Rainwater Collection and Storage in Thailand: Design, Practices and Operation

C. Visvanathan, S. Vigneswaran, J. Kandasamy



This paper reviews the design of rainwater harvesting systems used for potable water supply in Thailand, its implementation, socio-economic aspects, operation and maintenance, water quality aspects and current practice. Rainwater harvesting has become popular in rural areas of Thailand because of population growth, inaccessibility, contamination and unreliability or unavailability of central water supply. A rainwater harvesting system consists of a collection area, a conveyance system and storage facility. Rainwater storage vessels that are used in Thailand are pots, jars and tanks and are used in combination, for example individual household jars and community oriented tanks. The implementation of the rainwater harvesting program in Thailand is undertaken at several levels: by individual households, by village councils, by external agencies eg NGOs and by government. The paper describes this form of implementation. Socio-economic aspects are also discussed. Review of operational aspects revealed neglect of community rainwater jars with intermittent use particularly those in schools and mosquito breeding in rain jars. The quality of stored rain, though unable to meet WHO drinking water standards, is better than most of the traditional water resources in rural areas.
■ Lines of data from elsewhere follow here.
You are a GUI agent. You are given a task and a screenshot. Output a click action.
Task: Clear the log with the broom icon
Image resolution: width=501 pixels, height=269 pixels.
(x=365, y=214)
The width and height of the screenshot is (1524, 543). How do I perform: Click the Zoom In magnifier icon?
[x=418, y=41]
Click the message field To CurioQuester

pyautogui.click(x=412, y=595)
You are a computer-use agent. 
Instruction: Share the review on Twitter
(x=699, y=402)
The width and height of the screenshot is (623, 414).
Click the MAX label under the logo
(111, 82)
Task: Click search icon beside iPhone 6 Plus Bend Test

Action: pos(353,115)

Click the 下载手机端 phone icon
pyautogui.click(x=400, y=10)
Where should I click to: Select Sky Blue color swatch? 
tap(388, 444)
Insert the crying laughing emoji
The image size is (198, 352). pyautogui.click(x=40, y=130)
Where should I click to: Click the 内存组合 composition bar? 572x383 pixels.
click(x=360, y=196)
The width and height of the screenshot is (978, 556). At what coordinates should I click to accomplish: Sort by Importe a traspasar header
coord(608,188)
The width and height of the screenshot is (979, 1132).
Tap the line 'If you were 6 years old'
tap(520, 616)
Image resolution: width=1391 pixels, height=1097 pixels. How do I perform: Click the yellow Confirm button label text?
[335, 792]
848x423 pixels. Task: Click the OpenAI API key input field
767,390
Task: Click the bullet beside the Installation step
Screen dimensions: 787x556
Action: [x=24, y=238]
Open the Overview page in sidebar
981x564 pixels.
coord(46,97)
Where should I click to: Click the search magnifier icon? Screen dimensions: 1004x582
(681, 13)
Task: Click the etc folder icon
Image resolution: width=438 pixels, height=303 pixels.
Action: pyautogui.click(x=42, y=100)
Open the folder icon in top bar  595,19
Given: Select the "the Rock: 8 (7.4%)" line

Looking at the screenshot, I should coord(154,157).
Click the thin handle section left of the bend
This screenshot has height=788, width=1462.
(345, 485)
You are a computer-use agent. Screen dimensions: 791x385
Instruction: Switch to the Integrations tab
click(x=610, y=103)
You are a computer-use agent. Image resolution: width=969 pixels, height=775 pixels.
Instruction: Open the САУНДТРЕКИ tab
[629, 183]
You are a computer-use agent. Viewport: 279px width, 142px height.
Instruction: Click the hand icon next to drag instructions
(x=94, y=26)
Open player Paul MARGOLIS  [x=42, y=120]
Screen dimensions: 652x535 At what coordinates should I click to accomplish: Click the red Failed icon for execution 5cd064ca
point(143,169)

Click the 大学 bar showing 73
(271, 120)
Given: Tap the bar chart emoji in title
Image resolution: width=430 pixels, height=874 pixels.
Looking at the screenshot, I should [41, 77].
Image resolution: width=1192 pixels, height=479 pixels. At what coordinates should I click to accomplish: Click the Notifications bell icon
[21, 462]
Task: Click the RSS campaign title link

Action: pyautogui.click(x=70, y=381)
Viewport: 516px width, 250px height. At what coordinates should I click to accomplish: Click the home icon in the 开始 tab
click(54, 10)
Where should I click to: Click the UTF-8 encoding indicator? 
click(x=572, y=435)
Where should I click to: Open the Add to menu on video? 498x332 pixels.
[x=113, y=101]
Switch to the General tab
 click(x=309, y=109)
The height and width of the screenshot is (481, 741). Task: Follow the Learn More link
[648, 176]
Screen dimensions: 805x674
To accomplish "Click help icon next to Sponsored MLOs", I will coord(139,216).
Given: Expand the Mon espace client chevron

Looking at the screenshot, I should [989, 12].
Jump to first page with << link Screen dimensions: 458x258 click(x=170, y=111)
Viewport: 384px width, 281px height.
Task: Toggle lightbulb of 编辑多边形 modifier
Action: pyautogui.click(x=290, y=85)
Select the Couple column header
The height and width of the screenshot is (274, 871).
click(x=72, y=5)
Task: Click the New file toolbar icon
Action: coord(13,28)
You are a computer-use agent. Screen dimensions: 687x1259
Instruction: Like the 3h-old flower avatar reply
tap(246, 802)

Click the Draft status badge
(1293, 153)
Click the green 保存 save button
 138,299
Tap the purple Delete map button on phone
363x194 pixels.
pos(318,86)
Analysis of rainwater jars and tanks revealed that pathogen contamination was slight and can be improved through hygienic collection and handling. A success story of rainwater harvesting from north-east Thailand is reported. NGOs, supported by the Thai government, brought about a dramatic difference to potable water supply for the rural population. Although the Thai case study provides a good example of what is possible, it would be unrealistic to expect other countries to implement either as quickly or as cheaply a nationwide rainwater tank program. The factors that favoured the rapid development of rainwater harvesting in Thailand are a need for good quality water, taste and clarity of rainwater, a period of national economic growth and increasing private affluence, the availability of cheap cement, skilled artisans with experience in a similar traditional technology (rain jar), and a pool of indigenous engineers, technicians and administrators committed to rural development programmes.